Ultimately, it's up to you to make the decision that feels right for you and your family, while also considering the advice and feedback of those around you. Trusting yourself and your own judgment can be a powerful tool in making decisions that align with your values and priorities.
It sounds like you have a lot on your plate as a single parent, and it's great that you've been able to save money and make it work so far. It's understandable that your mom is concerned about your job situation and your ability to find reliable childcare, but ultimately it's your decision on what to do.
It's important to listen to your intuition and do what feels right for you and your son. If you feel like staying at your current job is the best option for now, then go with that. You mentioned that you have a feeling that the next job you leave for will be even better, and it's important to trust yourself and your instincts.
At the same time, it's important to have a plan in place for childcare and to make sure that you have a support system in place to help you out when needed. It's great that you're willing to make it work and find a way to balance work and caring for your son.
In terms of the commute and the Uber expenses, it's important to weigh the cost versus the convenience and time saved. If taking an Uber is necessary for your work schedule and it's not a significant expense, then it may be worth it.
Overall, it's important to do what's best for you and your family, while also being mindful of the challenges that come with being a single parent. It sounds like you have a good head on your shoulders and are willing to make it work, and that's admirable.

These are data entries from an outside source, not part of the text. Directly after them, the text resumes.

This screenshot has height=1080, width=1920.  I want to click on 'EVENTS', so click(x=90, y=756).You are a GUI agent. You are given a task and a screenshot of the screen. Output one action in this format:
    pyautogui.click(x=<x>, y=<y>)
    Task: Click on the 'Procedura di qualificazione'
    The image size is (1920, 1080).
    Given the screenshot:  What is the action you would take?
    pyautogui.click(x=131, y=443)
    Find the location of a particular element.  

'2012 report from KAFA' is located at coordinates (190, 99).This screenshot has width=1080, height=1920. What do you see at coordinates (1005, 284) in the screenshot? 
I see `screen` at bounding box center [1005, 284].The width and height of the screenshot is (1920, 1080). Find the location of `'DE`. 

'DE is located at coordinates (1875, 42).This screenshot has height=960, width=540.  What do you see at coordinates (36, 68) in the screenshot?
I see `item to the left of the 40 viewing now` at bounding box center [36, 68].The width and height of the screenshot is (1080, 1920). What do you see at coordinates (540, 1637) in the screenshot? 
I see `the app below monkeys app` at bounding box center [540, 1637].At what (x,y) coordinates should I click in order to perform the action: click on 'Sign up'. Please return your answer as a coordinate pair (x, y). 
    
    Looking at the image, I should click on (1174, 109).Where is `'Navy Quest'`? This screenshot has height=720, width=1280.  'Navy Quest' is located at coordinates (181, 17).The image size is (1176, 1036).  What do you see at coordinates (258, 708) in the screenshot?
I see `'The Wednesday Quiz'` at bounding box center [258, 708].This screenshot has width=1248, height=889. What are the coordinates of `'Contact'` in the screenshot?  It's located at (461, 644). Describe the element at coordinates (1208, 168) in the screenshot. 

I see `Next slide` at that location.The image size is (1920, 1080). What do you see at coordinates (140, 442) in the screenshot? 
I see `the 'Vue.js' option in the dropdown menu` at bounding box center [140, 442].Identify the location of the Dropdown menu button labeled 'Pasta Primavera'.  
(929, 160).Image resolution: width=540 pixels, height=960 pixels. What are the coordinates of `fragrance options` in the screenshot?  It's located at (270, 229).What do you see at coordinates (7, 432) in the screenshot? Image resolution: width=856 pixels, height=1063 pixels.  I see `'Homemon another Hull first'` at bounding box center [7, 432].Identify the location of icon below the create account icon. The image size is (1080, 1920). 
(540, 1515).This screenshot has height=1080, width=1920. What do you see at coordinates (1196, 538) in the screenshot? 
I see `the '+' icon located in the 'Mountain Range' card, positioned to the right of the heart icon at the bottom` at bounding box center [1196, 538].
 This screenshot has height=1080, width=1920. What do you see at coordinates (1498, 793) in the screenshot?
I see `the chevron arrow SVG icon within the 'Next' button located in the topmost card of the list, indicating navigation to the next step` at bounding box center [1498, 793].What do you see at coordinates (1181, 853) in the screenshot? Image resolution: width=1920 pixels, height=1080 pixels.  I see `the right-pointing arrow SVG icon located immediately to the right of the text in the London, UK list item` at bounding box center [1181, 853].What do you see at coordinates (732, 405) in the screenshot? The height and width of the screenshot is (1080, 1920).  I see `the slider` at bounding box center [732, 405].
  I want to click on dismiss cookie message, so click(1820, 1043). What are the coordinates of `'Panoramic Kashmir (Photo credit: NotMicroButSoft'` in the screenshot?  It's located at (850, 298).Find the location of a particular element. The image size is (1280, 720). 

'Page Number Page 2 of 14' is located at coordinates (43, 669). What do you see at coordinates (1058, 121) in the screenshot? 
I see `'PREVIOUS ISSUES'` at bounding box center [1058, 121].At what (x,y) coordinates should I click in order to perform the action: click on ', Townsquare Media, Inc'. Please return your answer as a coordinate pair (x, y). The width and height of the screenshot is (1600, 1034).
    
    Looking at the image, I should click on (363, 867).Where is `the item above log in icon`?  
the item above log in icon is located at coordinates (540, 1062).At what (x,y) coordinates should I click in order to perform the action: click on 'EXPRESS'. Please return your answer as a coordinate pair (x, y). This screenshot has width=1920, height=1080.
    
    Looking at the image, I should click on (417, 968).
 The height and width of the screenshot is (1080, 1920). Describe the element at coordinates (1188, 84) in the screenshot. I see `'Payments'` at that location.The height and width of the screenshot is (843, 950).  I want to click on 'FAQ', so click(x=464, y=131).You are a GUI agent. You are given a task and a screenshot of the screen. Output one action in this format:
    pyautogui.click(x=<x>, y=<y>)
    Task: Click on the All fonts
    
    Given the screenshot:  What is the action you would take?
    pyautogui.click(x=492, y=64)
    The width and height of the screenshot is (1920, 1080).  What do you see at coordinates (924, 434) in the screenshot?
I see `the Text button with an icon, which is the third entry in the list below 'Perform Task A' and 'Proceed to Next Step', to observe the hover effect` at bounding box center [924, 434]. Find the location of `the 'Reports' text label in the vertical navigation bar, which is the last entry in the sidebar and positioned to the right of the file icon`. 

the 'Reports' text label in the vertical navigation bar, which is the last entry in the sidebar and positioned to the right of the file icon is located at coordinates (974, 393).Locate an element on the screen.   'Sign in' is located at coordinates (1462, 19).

If it were me, I would go and talk to the other hotels in the area to see how much the pay is, unless you know already. The big factor is the number of hours. If your current job pays more, but your off every other week, the other new job that pays less, and is closer may pay more in the end, if they want you on a more regular basis (i. e. work most of week with a day or two off). The latter nets you more income. I understand, the time off lets you have more time with your son, but, you don't want to be just getting by. Perhaps, if you explained to your current boss, if you don't get more hours you will have to leave. This may get them to bump up your hours and you can stay at your current job. Only play that card though, if you know you have the job at the other location.